RECORDS PROVIDED: Begin

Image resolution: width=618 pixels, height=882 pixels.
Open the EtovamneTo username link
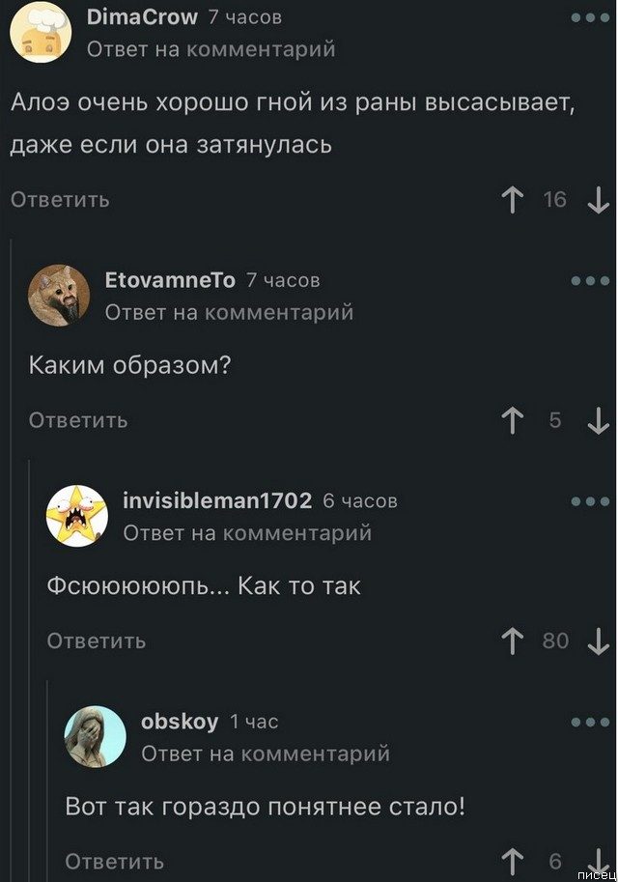click(x=170, y=279)
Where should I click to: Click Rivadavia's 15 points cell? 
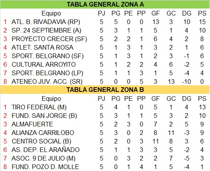coord(202,22)
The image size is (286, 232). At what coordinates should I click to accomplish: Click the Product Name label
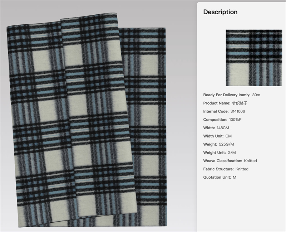click(217, 103)
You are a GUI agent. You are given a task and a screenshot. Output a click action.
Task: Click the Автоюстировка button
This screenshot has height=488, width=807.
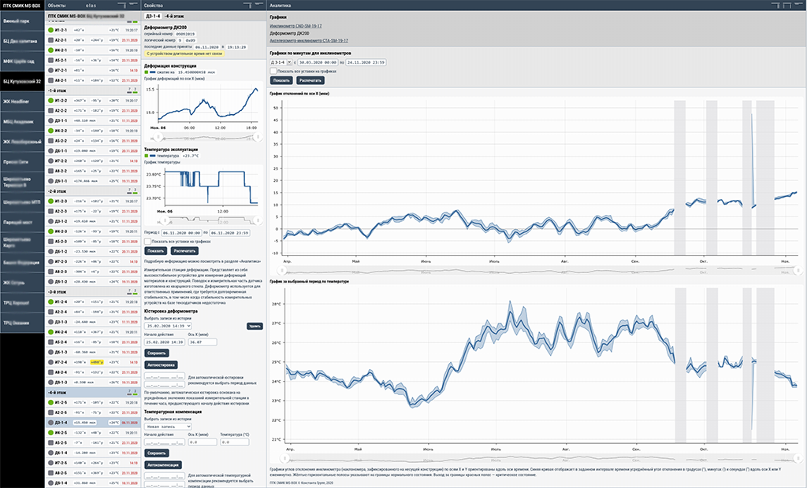(161, 364)
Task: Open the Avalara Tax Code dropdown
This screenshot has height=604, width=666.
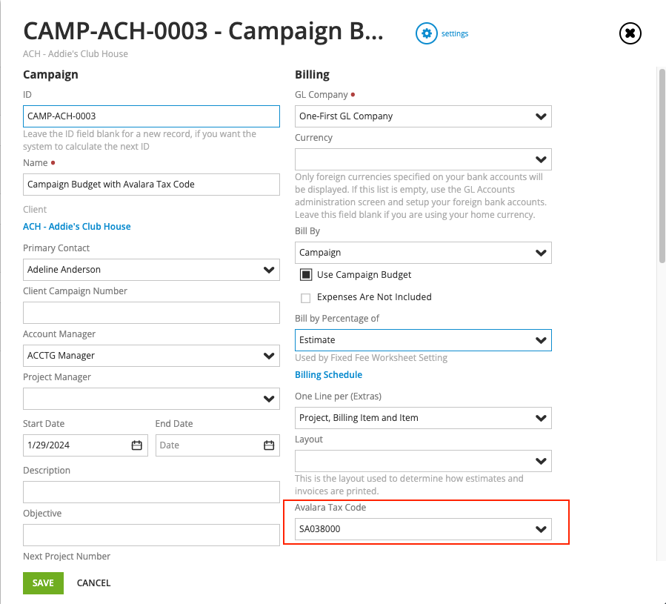Action: 542,529
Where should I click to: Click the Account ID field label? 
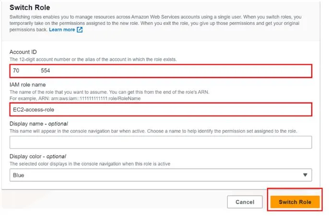click(23, 52)

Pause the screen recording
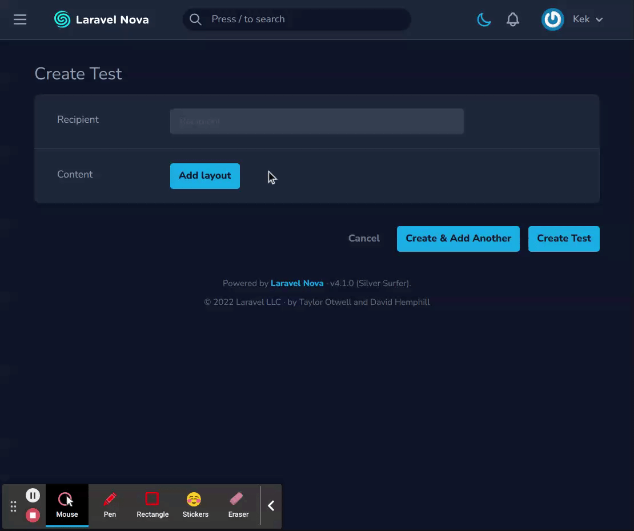tap(33, 495)
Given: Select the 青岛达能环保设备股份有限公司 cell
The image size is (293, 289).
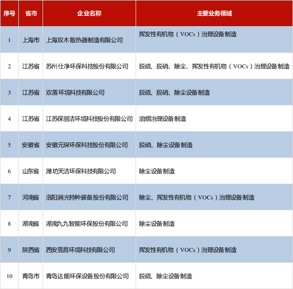Looking at the screenshot, I should pyautogui.click(x=89, y=276).
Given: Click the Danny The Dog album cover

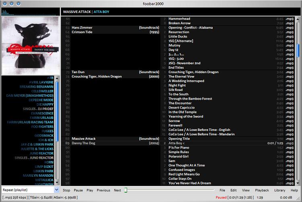Looking at the screenshot, I should click(x=31, y=46).
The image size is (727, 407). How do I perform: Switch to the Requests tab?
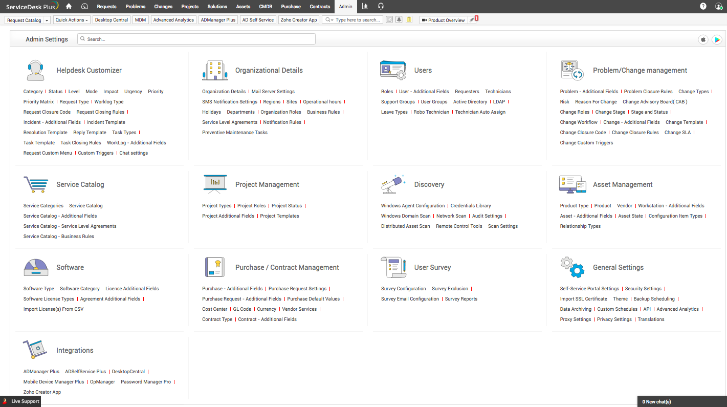[106, 7]
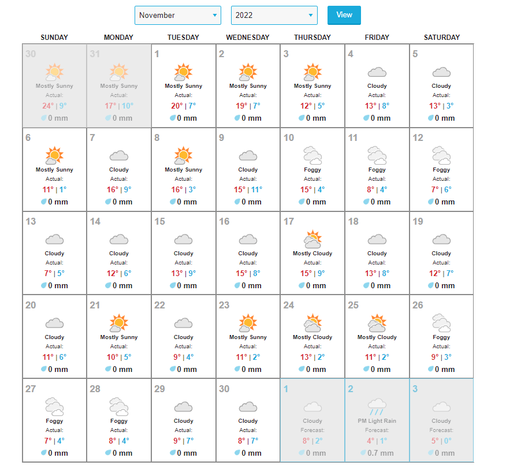
Task: Click the Foggy icon on November 26
Action: [441, 322]
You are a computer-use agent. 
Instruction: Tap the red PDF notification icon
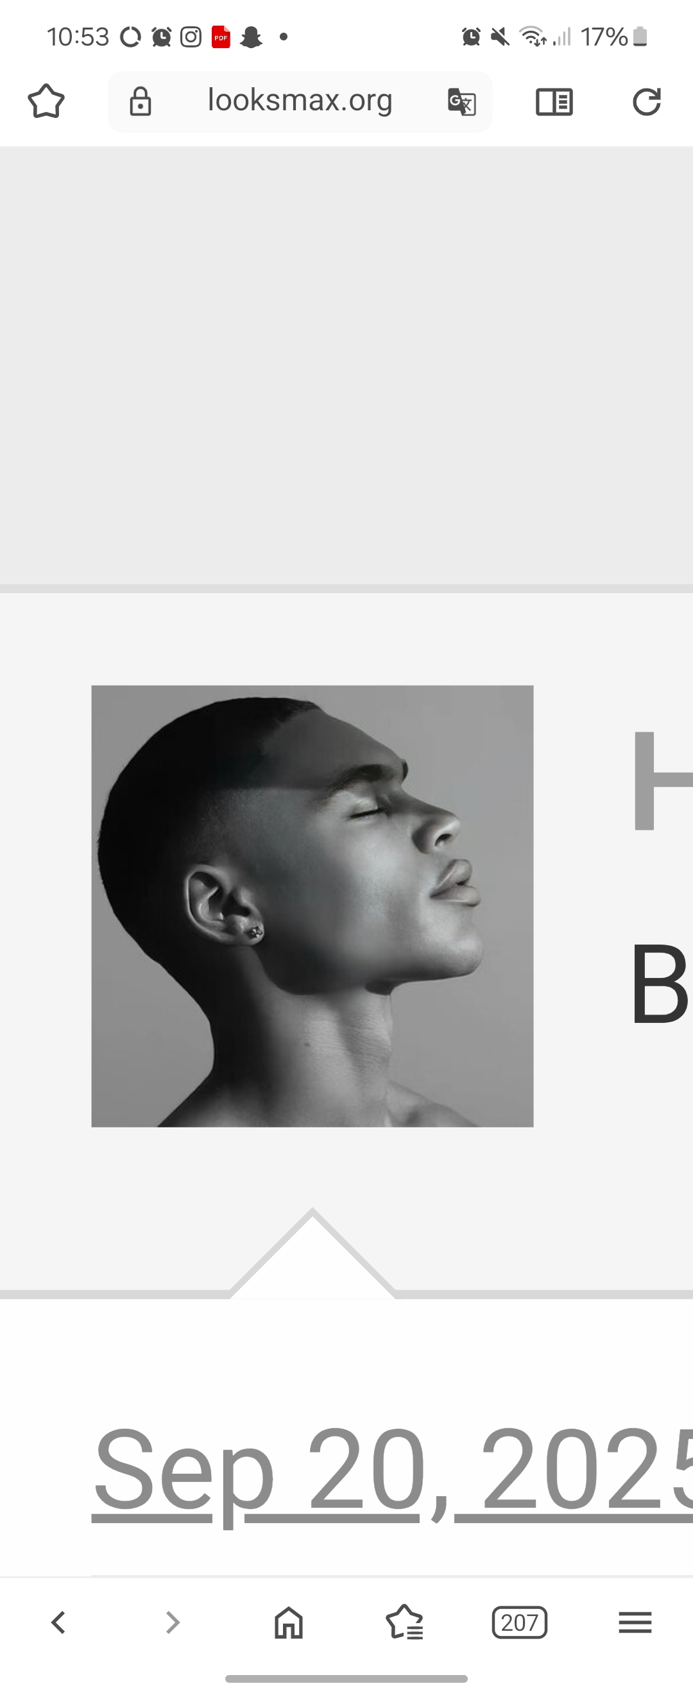221,37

RECORDS PROVIDED: End

§ **INSTRUCTIONS FOR THE TASK**
Copy the full listing above exactly, apart from the pictures.

§ **EXPECTED ANSWER**
Image resolution: width=618 pixels, height=882 pixels.
Open the EtovamneTo username link
click(x=170, y=279)
Where should I click to: Click Rivadavia's 15 points cell? 
coord(202,22)
The image size is (286, 232). At what coordinates should I click to accomplish: Click the Product Name label
click(217, 103)
You are a GUI agent. You are given a task and a screenshot. Output a click action.
Task: Click the Автоюстировка button
This screenshot has height=488, width=807.
(161, 364)
Task: Open the Avalara Tax Code dropdown
This screenshot has height=604, width=666.
Action: 542,529
Where should I click to: Click the Account ID field label? 
click(23, 52)

Pause the screen recording
tap(33, 495)
Given: Select the 青岛达能环保设备股份有限公司 cell
The image size is (293, 289).
Looking at the screenshot, I should pyautogui.click(x=89, y=276).
Given: Click the Danny The Dog album cover

Looking at the screenshot, I should click(x=31, y=46).
The image size is (727, 407). How do I perform: Switch to the Requests tab?
[106, 7]
Task: Click the Foggy icon on November 26
Action: [441, 322]
You are a computer-use agent. 
Instruction: Tap the red PDF notification icon
221,37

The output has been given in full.